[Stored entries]
####################

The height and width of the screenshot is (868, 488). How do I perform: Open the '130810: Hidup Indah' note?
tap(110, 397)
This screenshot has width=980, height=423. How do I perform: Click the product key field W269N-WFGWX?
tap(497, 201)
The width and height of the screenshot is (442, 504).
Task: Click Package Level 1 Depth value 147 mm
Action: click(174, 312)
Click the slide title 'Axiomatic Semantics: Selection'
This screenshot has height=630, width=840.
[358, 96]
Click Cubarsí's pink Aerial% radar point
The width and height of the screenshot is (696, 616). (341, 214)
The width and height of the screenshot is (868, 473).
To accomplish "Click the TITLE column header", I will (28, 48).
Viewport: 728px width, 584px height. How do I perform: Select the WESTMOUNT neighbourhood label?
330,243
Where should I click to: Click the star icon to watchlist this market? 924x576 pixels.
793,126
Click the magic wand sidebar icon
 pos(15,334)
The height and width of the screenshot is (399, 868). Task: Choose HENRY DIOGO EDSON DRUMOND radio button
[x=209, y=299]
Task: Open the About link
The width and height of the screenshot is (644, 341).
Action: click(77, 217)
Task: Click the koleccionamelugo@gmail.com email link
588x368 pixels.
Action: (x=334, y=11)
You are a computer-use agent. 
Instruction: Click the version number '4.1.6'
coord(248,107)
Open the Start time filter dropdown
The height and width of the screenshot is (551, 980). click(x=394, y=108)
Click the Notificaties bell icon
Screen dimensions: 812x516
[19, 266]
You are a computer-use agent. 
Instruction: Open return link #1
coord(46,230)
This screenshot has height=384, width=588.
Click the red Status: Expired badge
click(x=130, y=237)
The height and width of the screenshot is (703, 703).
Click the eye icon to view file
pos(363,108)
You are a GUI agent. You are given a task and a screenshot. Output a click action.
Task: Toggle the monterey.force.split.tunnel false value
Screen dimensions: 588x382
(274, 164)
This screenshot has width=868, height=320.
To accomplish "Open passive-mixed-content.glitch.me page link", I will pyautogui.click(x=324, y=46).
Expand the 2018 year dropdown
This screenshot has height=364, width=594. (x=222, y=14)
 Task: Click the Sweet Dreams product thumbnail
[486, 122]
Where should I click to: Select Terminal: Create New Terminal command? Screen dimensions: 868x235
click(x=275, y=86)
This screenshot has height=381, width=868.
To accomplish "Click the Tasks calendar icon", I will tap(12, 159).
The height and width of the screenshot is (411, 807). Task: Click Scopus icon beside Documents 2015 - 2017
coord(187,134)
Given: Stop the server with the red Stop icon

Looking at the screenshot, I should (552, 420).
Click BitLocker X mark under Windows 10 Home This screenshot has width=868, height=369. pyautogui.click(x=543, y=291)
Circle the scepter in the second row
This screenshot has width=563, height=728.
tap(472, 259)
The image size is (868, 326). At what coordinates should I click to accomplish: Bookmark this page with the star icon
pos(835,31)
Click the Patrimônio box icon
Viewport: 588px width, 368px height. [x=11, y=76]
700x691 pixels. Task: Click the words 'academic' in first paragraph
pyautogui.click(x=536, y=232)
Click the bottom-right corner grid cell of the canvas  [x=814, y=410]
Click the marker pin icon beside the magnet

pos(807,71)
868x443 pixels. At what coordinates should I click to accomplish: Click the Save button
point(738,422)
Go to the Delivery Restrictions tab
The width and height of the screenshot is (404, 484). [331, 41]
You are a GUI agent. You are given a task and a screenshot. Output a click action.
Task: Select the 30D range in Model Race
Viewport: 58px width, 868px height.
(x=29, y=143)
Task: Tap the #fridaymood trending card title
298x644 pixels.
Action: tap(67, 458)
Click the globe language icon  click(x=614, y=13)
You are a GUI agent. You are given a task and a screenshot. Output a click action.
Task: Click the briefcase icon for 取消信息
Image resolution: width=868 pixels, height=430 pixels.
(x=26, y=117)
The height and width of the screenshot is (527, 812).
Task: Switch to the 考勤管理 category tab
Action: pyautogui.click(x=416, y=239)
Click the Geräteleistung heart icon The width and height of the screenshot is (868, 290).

####################

■ Your assignment
Output exactly, and only, the lines running from the one that contains "Click the globe" through the last line of the entries above.

■ Finished task
Click the globe language icon  click(x=614, y=13)
You are a GUI agent. You are given a task and a screenshot. Output a click action.
Task: Click the briefcase icon for 取消信息
Image resolution: width=868 pixels, height=430 pixels.
(x=26, y=117)
The height and width of the screenshot is (527, 812).
Task: Switch to the 考勤管理 category tab
Action: pyautogui.click(x=416, y=239)
Click the Geräteleistung heart icon The width and height of the screenshot is (868, 290).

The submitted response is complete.